Kemudian pada November-Desember 2004 bakal diramaikan beberapa buku fiksi yang siap terbit. Panggil Aku Bunga, kumpulan cerpen Ibnu Adam Aviciena dan Najwa Fadhia akan diterbitkan Gema Insani Press, Jakarta. Segera sesudah itu, dua antologi cerpen para pengarang S3 dan RD juga akan diterbitkan Penerbit Akur, Jakarta. Disusul Ibnu Adam Aviciena (lagi!) dengan novelnya Matahati Matahari: Mana Bidadari yang Kuminta? oleh Penerbit Beranda Hikmah, Jakarta. Sementara Firman Venayaksa, Qorie Lawa, dan Wangsa Nestapa tak ingin ketinggalan, suntuk menyiapkan novelnya masing-masing untuk 2005.
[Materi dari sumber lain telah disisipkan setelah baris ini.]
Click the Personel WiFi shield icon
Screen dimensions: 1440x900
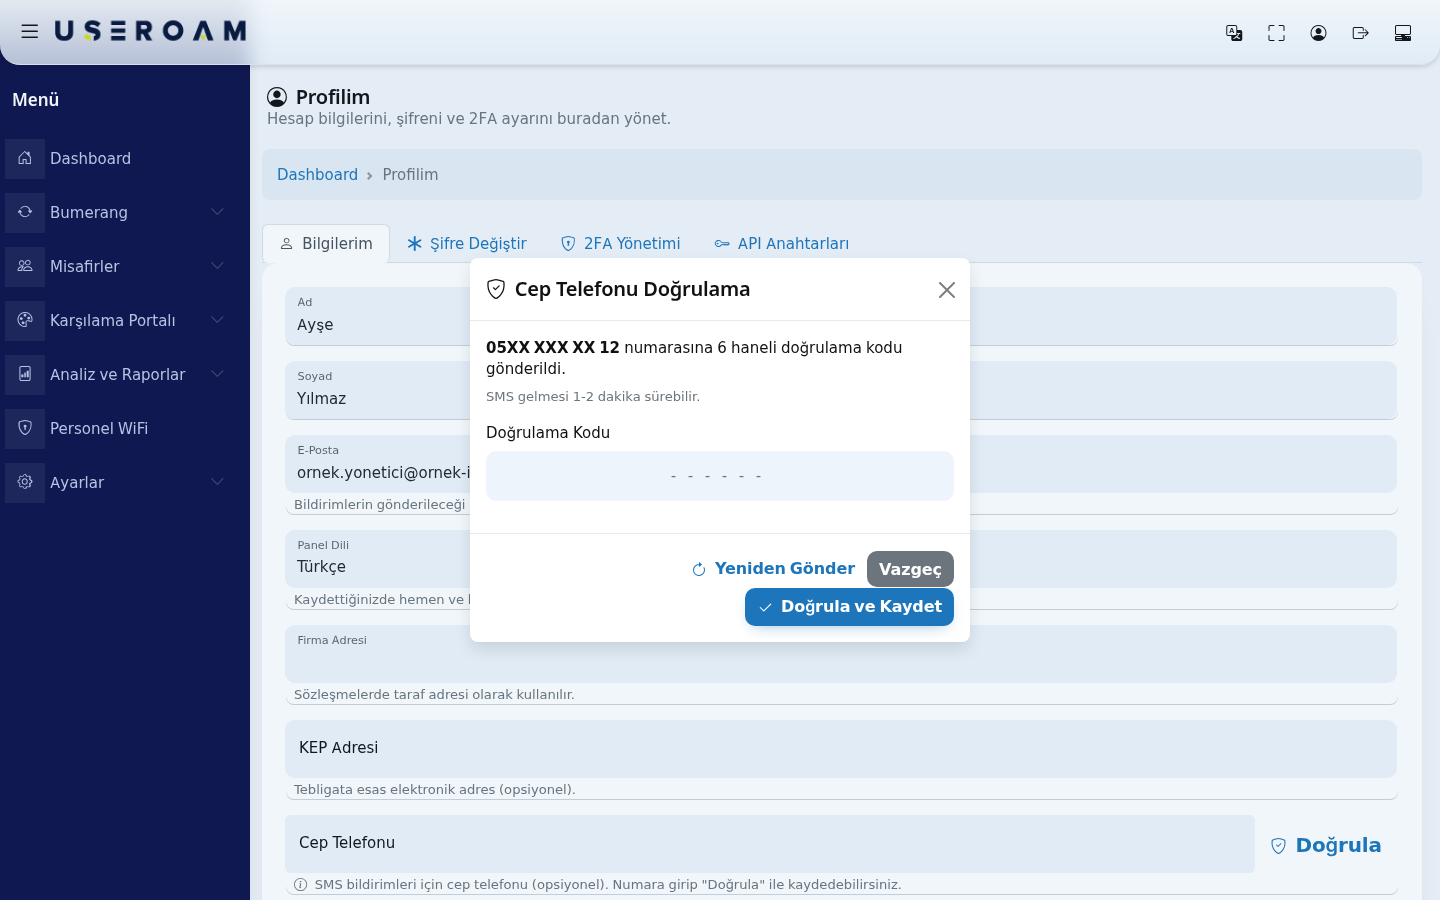click(25, 428)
Di luar lingkaran komunitas S3 dan RD, tersebutlah Herwan FR (lahir di Cirebon, 1971) yang menerbitkan novel Mata Perempuan (Untirta Press, Serang, Juli 2003) dan Prana Badrun (lahir di Menes, Pandeglang) dengan novel Kepak Sayap Malaikat (UNMA Press, Pandeglang, 2003). Sedangkan dari Rangkasbitung, Lebak, Chavchay Syaifullah (lahir di Jakarta, 1977) menyodorkan novel Payudara (Penerbit Melibas, Jakarta, September 2004), yang akan dirayakan peluncurannya di Rumah Dunia pada 9 Oktober 2004. Data-data tersebut tentu saja belum lagi lengkap, karena tentulah masih ada karya-karya yang luput dari perhatian dan dokumentasi penulis. Disamping itu, banyak pula karya prosa fiksi (cerpen) yang berceceran di media massa lokal maupun nasional yang belum lagi beroleh kesempatan dibukukan. Yang terang, tampak ada sejenis kegairahan dan kemeriahan dalam wilayah prosa fiksi, terutama novel, di Banten hari-hari ini. Hal ini sungguh menggembirakan, apalagi banyak hal-ihwal di tanah Banten yang menunggu digali, dieksplorasi, dan diungkapkan dalam perspektif cerita yang lebih kaya dan sekaligus menyodorkan dunia alternatif bagi penemuan berbagai macam dimensi eksistensi kehidupan manusia (Banten) bersama seluruh ambiguitasnya.
**
Serang, Oktober 2004
*) Penulis, penyair kelahiran Singarajan, Pontang, Serang. Presiden Sanggar Sastra Serang (S3) dan penasehat Rumah Dunia (RD) Serang. Kumpulan puisi terbarunya Pangeran [Lelaki yang Tak Menginginkan Sorga] sedang menunggu diterbitkan. Tulisan ini dimuat di Fajar Banten.